Re: swap space: an idea. Please comment.

Thomas Schoebel-Theuer (
3 Mar 1997 13:09:19 GMT

In article <199703022012.VAA09851@ford.home>, "Herve R.-P." <> writes:
|> >>>>> "Riccardo" == Riccardo Facchetti <> writes:
|> Riccardo> Now the idea. Why not have an (I called) "adaptive" or
|> Riccardo> if you prefer (I don't :) "dynamic" swap file, managed
|> Riccardo> in kernel space, that can grow and shrink when memory is
|> Riccardo> needed and/or released by someone ?
|> Fine, indeed !
|> Of course, fragmentation problems occur, here. It would be necessary
|> to keep swap pages to the lowest block numbers of the disk and files
|> to the highest. A sorted list of ununsed blocks for the filesystem
|> *and* for the swap would probably help.

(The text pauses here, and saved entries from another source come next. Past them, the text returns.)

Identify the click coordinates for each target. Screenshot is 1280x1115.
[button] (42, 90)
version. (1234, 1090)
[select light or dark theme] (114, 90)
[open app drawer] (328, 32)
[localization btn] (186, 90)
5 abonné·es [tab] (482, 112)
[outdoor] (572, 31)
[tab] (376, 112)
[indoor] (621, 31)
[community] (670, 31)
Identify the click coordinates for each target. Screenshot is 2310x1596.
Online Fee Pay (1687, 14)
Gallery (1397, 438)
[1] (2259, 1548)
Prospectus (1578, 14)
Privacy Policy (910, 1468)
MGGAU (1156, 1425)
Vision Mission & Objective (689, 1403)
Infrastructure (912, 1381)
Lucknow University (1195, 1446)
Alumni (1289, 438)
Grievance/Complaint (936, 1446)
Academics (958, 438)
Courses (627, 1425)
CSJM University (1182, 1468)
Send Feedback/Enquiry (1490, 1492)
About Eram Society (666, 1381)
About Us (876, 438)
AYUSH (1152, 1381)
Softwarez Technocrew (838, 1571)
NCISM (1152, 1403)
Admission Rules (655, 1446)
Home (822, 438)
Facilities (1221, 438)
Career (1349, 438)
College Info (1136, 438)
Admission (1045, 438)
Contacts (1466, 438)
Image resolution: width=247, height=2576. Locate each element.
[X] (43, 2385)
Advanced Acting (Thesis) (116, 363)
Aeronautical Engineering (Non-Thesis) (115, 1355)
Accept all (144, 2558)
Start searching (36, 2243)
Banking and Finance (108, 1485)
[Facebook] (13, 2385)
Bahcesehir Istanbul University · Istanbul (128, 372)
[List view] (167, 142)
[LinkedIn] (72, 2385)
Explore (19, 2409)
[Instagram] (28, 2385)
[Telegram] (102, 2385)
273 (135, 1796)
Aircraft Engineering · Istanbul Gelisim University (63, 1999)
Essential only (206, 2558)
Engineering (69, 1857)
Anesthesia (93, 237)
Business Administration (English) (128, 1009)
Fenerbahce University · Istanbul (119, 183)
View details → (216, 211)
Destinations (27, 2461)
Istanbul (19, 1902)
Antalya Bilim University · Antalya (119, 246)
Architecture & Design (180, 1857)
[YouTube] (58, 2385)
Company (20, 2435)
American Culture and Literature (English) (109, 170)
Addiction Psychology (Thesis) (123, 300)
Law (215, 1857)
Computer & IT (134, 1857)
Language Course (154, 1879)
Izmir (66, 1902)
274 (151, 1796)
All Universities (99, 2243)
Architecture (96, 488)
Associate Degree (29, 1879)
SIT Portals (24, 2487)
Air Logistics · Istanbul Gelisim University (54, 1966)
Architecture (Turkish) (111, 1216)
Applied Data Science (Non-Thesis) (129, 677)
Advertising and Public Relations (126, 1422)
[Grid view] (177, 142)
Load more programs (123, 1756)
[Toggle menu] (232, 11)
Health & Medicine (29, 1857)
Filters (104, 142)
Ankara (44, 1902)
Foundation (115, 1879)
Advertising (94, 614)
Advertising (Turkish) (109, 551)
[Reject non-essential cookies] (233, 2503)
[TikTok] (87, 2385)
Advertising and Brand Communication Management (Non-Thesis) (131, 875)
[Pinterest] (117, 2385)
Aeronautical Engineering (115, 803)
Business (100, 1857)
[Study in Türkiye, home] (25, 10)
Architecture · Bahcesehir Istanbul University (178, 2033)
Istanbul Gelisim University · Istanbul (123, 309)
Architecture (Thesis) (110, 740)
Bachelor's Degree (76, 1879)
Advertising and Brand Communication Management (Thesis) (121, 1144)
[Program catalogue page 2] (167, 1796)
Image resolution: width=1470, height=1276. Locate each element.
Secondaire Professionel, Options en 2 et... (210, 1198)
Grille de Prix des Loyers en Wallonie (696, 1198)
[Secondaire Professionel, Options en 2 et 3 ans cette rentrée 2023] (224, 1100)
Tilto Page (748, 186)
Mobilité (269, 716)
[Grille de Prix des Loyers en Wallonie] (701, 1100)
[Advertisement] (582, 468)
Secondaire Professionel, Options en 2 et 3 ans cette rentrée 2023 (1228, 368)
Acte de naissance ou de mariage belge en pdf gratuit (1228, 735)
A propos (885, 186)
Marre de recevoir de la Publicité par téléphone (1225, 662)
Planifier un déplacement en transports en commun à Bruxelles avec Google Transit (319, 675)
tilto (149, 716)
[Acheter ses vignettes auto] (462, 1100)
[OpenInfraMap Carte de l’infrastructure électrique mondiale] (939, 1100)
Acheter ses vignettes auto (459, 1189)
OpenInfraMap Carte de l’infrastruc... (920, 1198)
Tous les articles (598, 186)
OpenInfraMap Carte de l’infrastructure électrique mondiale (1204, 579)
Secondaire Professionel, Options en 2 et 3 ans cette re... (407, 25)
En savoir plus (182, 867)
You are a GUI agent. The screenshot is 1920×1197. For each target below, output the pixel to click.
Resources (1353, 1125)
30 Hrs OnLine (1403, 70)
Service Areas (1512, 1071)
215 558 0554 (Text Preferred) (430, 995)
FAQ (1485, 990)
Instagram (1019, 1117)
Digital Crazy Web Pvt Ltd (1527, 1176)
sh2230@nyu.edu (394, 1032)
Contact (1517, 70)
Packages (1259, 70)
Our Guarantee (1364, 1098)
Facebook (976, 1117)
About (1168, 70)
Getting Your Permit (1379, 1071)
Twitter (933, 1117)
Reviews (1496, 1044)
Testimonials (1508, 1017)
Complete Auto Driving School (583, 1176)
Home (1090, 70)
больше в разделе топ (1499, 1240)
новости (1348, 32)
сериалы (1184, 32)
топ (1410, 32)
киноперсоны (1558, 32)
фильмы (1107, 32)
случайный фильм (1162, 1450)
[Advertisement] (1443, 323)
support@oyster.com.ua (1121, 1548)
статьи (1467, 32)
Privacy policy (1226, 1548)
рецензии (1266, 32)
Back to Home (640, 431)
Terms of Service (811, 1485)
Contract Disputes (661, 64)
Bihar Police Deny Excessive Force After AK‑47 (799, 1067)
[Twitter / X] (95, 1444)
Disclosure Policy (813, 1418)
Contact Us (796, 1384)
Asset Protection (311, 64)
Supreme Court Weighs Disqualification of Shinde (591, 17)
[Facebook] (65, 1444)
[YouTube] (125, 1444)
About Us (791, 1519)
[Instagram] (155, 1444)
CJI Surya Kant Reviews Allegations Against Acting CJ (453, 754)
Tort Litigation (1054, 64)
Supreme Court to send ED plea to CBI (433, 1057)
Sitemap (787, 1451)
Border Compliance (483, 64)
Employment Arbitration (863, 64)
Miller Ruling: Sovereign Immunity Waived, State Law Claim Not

I like the idea of having dynamic swap, as is for example possible in HP-UX.
The size of a swapfile can be dynamically changed according to some
limits (min/max etc.).

If you like to implement it, my advice is not to fundamentally change
anything that is available today. I.e., don't introduce a new file system
with reserved space for swap, but use the current swapfile mechanism.
Is is slower than directly swapping to partitions, but it can be made
dynamic in contrast to the latter.

I see the following tasks:

a) Remove the 128 MB limit on swapfiles.
b) modify mkswap to maintain existing swapfiles (that are even actively
swapped to), i.e. statically changing (at least increasing) the size,
set/change limits, and memorize that in the swapfile header.
c) changes in the kernel to obey the new swapfile headers will be minimal.
d) write a daemon that dynamically calls mkswap when memory goes short.
Ensure that the mkswap process has always enough memory to perform
its task.

I think this solutions will be more modular than doing all stuff in the
kernel. The problem is that creating swapfiles is already outside
the kernel, and increasing size can be seen as a subtask of it, so you
would have to basically re-implement mkswap in the kernel if you
dont like a daemon solution. On the other hand, such a daemon needs
a higher "memory priority" that has also to be implemented.
But perhaps such a concept is lacking anyway, and should be implemented
more generally.

For decreasing the swapfile size, I'd suggest to remember the desired size
along with the maximum allocated block number. Each time the maximum block
is deallocated, the actual size can be reduced accordingly.